ATLANTA, Ga (WSAV) – This was the second to last day of the Georgia legislative session and back in the headlines for the assembly are medical marijuana and concealed carry on college campuses.
The State Senate passed HB 280 allowing concealed weapons on college campuses with a 32-22 vote. Hours earlier the House sent through the heavily altered SB 16 medical cannabis oil bill.
The campus carry bill for a second year garnered debate. This year it has seen the same support as well as opposition.
“This bill would really allow me to feel more comfortable going to a graduate school in the state of Georgia,” said student Cole Daniels in a February 20th House committee hearing. His support came after several staged their cases for opposing the bill.
“HB 280 will needlessly endanger students, faculty and staff on the campuses of Georgia’s universities and colleges,” said Emory professor Carlos Moreno PH.D in the same hearing.
“The fear of guns on campus would impede the educational process,” added former college professor Martha Miller.
The campus carry was sponsored in the Senate by Sen. Bill Heath who took the brunt of questions for the bill.
“I’ll boil this down to a very simple question ‘Do you believe that law-abiding background checked citizens should be prohibited from providing for their own protection just because they choose to go to a college,” asked the senator on the floor.
The bill has changed. It made it to the Governor’s desk last year but was vetoed.The Governor was not in favor of concealed weapons at on campus day cares, which the bill at the time allowed.
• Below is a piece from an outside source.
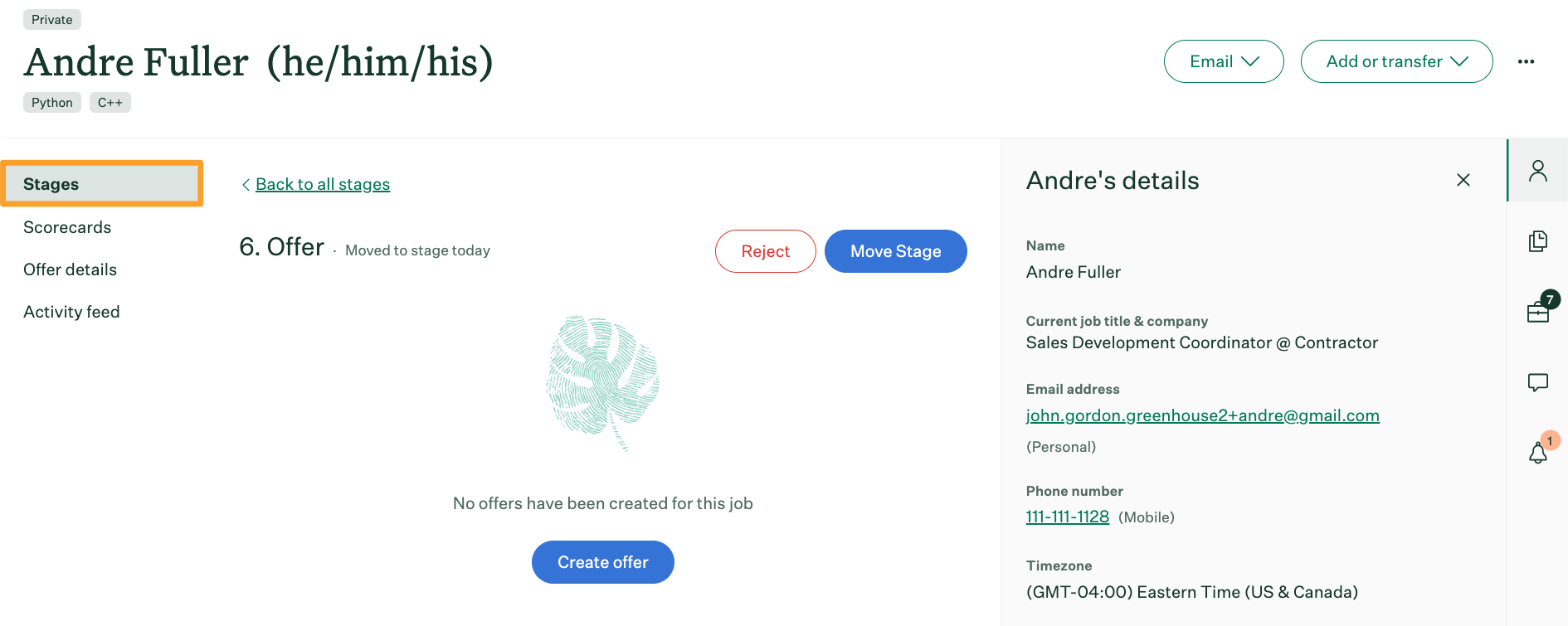
Task: Click the Move Stage button
Action: click(895, 251)
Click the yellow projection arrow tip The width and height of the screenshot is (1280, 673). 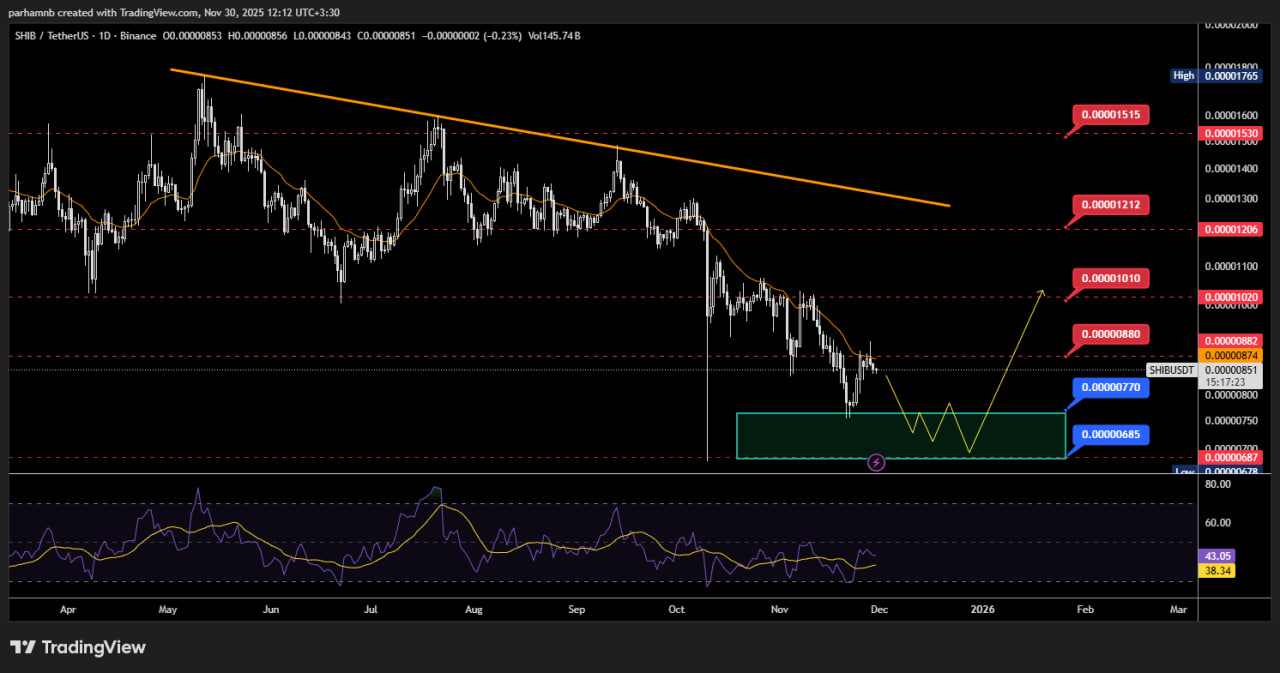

This bill would not allow that nor allow weapons in on campus athletic facilities. It will need to go to the House for one final vote before heading to Governor Deal’s desk.
In the House chamber today, the morning session was highlighted with representatives passing expansion for medical marijuana. The House passed a version of the Senate bill expanding medical cannabis oil. Our local senator doctor Ben Watson’s bill includes use for those with autism spectrum disorder, Alzheimer’s and Tourettes patients.
The House, with the help of the senator, greatly changed this bill to add those expansions and to take out lowering of potency for the oil. It will now need one last vote in the senate before the governor has a chance to make it law.